T. Roosevelt: "With all due respect, President Jefferson . . . uh . . . Tom . . . As much as I do agree with you on the issue of political ignorance, I'm not so sure about your take on the religious aspect of the problem. I mean after all, you've never been what might be called a 'believer.'"
T. Jefferson: "Ah, there you have it wrong, my dear Teddy! As I once wrote my good friend, Dr. Rush, To the corruptions of Christianity I am, indeed, opposed; but not to the genuine precepts of Jesus Himself. I am a Christian, in the only sense in which He wished any one to be: sincerely attached to His doctrines, in preference to all others; ascribing to Himself every human excellence; and believing He never claimed any other." I have nothing against religion; it's just that I cannot fathom it playing such a seemingly crucial role in our national political discussion. The truth is, the greatest enemies of the doctrines of Jesus are calling themselves the expositors of them, who have perverted them for the structure of a system of fancy absolutely incomprehensible, and without any foundation in his genuine words. Nonetheless I remain a thorough-going optimist. A little patience and we shall see the reign of witches pass over, their spells dissolved, and the people recovering their true sight, restoring their government to its true principles . . ."

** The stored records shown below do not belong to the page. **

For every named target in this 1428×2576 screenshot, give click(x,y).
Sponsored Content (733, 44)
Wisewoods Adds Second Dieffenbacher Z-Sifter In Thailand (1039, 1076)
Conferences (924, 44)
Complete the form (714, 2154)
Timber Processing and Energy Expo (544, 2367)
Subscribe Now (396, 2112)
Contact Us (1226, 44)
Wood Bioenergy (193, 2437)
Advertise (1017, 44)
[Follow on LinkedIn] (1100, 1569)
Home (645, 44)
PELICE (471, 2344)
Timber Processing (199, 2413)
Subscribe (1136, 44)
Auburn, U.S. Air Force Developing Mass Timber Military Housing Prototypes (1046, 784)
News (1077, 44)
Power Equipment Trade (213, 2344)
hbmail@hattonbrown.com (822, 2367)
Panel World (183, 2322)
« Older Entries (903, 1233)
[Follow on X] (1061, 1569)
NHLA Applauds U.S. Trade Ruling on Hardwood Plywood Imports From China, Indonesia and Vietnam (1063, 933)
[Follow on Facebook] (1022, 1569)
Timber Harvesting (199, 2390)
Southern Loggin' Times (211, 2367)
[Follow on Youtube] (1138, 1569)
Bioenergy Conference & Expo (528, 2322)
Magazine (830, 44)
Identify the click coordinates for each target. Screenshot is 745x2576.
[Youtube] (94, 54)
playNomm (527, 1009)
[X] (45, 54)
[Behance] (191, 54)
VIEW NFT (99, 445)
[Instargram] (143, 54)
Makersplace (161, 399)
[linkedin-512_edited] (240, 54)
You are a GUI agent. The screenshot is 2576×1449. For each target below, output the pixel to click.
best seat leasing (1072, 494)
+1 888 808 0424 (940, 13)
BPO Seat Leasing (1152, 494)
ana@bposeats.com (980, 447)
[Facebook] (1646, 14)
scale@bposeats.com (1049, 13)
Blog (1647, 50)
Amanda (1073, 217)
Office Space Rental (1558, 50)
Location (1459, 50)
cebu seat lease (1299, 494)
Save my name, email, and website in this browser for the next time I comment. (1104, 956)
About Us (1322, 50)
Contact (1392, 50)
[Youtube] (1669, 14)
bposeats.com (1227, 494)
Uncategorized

G. Washington: "Thomas: might your reference to "witches" be an illusion to that young woman from Delaware? Seems to me that more than concerning ourselves with witches and warlocks hovering about the nation's political arena, we would do well to guard against the postitures of pretended patriotism."
T. Jefferson: "How delightful having you join our conversation, Mr. President. I certainly agree that I too am greatly bothered by those whose patriotic fervor will not permit them to see -- or even consider -- the opinion of another without declaring it to b e essentially treasonous. These modern folks seem to have forgotten that every difference in opinion is not a difference in principle."
G. Washington: "Yes, Thomas. There you have it right. I remember writing Mr. Hamilton, Differences in political opinions are as unavoidable as, to a certain point, they may perhaps be necessary; but it is exceedingly to be regretted that subjects cannot be discussed with temper on the one hand, or decisions submitted to without having the motives, which led to them, improperly implicated on the other; and this regret borders on chagrin when we find that men of abilities, zealous patriots, having the same general objects in view, and the same upright intentions to prosecute them, will not exercise more charity in deciding on the opinions and actions of one another. . ."
T. Roosevelt: "Gentlemen: I regret to say that the dawn is breaking, and soon the tourists are going to be gathering and taking all those interminable photos and videos. Perhaps it will be best for us to continue the conversation in the near future, for there is so very much to discuss. Next time, perhaps we can get into the corruption which pervades the entire political process. Perhaps as we sign off, each of us can ante up a thought in anticipation of our next chat. For me it would be , When they call the roll in the Senate, the Senators do not know whether to answer "Present" or "Not guilty." How about you Abe?"
A. Lincoln: "I see in the near future a crisis approaching that unnerves me and cause me to tremble for safety of my country; corporations have been enthroned, an era of corruption in High Places will follow, and the Money Power of the country will endeavor to prolong its reign by working upon the prejudices of the People, until the wealth is aggregated in a few hands, and the Republic destroyed."